Given information:
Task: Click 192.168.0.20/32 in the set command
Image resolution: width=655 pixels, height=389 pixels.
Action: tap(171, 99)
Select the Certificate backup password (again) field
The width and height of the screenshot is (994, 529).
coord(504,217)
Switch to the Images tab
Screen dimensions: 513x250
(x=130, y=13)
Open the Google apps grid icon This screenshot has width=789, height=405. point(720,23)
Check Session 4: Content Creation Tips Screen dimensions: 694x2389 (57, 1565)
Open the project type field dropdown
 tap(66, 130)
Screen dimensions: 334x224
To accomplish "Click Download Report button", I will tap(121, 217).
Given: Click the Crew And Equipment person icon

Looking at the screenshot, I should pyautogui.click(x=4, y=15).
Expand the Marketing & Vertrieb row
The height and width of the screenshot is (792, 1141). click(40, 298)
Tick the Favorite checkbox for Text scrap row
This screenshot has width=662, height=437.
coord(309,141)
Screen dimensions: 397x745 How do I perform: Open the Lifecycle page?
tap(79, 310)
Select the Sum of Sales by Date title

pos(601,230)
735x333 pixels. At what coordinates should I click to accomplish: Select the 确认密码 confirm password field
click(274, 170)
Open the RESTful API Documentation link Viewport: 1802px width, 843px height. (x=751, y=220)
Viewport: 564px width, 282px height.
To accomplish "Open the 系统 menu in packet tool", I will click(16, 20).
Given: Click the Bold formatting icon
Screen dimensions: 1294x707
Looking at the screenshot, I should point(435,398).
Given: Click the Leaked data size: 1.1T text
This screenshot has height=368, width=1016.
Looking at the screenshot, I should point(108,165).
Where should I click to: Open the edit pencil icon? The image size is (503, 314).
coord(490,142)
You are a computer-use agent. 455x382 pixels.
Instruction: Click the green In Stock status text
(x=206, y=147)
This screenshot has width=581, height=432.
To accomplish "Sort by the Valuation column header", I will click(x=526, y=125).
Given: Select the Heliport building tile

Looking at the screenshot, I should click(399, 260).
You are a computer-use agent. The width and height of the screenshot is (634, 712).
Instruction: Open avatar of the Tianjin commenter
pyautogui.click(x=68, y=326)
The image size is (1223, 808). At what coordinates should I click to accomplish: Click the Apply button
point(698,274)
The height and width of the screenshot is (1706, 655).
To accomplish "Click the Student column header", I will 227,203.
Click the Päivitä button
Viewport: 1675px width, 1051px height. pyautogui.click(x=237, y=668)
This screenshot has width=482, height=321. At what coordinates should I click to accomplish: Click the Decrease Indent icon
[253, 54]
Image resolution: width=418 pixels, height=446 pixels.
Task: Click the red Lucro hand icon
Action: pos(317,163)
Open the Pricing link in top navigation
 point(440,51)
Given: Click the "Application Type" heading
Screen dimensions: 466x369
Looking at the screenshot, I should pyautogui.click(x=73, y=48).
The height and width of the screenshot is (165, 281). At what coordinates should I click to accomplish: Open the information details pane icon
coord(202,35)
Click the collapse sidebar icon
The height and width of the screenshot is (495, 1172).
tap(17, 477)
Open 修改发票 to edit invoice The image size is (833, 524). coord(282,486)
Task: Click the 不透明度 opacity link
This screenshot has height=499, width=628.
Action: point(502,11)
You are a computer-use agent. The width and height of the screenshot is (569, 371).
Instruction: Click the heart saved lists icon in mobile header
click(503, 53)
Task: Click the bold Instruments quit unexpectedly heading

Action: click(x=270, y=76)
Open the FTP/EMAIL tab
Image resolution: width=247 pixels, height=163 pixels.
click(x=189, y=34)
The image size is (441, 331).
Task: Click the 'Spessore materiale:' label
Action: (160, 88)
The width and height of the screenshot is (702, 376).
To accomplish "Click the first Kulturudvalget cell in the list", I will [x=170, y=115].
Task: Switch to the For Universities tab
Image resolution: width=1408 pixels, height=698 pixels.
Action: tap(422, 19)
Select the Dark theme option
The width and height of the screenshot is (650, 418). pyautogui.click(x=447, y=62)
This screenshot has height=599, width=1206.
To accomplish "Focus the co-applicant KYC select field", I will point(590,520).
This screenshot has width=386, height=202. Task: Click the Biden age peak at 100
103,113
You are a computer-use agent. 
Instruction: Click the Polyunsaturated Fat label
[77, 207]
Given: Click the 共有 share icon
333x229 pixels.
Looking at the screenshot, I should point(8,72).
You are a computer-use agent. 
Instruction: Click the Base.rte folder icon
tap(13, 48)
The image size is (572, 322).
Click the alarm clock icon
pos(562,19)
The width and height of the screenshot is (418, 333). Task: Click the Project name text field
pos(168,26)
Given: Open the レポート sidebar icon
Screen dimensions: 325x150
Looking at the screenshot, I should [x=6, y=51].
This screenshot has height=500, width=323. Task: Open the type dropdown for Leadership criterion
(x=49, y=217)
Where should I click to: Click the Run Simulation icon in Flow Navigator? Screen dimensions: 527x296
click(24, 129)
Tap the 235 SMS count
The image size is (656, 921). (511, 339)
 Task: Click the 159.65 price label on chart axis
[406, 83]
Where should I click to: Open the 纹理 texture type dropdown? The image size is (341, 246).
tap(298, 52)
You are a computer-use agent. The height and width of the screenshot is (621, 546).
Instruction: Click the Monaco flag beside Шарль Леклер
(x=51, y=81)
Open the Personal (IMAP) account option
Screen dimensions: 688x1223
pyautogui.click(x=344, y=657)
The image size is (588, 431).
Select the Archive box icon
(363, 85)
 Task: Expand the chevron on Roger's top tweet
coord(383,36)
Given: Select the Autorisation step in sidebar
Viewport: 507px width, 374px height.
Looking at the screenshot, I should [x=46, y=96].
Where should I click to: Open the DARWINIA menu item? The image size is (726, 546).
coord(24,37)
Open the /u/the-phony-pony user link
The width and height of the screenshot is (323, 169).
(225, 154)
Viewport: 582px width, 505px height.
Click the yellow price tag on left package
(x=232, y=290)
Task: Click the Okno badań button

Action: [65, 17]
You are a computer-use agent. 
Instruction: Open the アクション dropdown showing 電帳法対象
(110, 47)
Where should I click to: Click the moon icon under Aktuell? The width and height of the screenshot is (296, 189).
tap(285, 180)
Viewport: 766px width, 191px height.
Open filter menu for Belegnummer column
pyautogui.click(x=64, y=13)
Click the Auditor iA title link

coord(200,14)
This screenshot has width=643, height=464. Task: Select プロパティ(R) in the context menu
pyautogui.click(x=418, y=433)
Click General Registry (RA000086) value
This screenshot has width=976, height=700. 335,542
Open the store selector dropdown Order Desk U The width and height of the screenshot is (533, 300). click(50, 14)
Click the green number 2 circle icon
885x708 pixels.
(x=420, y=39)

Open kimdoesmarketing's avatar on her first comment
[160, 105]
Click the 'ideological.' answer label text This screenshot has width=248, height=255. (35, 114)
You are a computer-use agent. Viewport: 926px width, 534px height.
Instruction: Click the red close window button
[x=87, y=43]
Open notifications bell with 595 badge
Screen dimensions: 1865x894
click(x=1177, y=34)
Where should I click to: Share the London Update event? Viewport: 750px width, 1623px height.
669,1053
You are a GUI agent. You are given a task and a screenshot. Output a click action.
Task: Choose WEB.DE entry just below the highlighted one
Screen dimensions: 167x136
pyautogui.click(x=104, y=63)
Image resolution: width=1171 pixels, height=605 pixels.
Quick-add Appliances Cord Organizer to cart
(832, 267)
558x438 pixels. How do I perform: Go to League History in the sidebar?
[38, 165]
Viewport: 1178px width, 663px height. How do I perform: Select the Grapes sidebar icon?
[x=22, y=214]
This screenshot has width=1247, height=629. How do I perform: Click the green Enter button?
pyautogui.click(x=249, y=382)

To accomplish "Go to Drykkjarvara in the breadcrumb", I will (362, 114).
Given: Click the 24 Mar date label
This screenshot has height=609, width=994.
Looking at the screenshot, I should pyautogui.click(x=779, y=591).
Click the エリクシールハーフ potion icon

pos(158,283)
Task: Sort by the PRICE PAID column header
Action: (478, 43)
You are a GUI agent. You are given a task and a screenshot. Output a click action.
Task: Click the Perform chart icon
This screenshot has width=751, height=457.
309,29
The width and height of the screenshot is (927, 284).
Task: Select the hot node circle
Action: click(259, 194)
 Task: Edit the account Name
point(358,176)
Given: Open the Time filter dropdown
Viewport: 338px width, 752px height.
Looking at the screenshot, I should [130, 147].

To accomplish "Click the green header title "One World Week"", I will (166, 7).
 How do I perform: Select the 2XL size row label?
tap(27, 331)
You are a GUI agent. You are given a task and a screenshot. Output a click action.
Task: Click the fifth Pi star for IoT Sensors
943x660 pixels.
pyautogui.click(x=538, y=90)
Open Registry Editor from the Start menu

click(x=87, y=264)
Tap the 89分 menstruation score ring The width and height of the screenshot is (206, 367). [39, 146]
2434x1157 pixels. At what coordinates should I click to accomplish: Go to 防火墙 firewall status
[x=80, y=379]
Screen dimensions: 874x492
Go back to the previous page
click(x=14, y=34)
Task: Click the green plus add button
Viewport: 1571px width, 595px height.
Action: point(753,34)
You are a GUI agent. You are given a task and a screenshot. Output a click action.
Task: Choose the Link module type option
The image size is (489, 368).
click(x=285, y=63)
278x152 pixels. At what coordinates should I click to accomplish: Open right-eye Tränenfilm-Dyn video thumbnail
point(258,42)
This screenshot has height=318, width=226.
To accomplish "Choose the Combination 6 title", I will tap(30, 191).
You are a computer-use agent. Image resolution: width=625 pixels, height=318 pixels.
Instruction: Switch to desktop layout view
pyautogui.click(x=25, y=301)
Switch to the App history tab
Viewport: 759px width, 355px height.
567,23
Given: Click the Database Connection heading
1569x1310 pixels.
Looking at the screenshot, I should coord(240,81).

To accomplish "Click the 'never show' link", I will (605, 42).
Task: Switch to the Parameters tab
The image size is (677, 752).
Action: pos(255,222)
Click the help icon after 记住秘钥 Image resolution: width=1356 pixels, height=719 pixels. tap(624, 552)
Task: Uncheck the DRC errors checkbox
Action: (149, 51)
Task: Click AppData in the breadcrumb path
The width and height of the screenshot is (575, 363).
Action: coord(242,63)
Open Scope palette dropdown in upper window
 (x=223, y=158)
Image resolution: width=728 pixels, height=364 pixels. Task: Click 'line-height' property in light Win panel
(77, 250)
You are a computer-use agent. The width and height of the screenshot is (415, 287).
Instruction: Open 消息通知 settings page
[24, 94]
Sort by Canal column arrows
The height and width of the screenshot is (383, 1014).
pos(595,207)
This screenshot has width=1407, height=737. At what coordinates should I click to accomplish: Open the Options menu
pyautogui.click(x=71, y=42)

Try it: Return every line of the material in which the word "Choose" is found.

Exercise solution:
Task: Choose WEB.DE entry just below the highlighted one
Task: Choose the Link module type option
To accomplish "Choose the Combination 6 title", I will tap(30, 191).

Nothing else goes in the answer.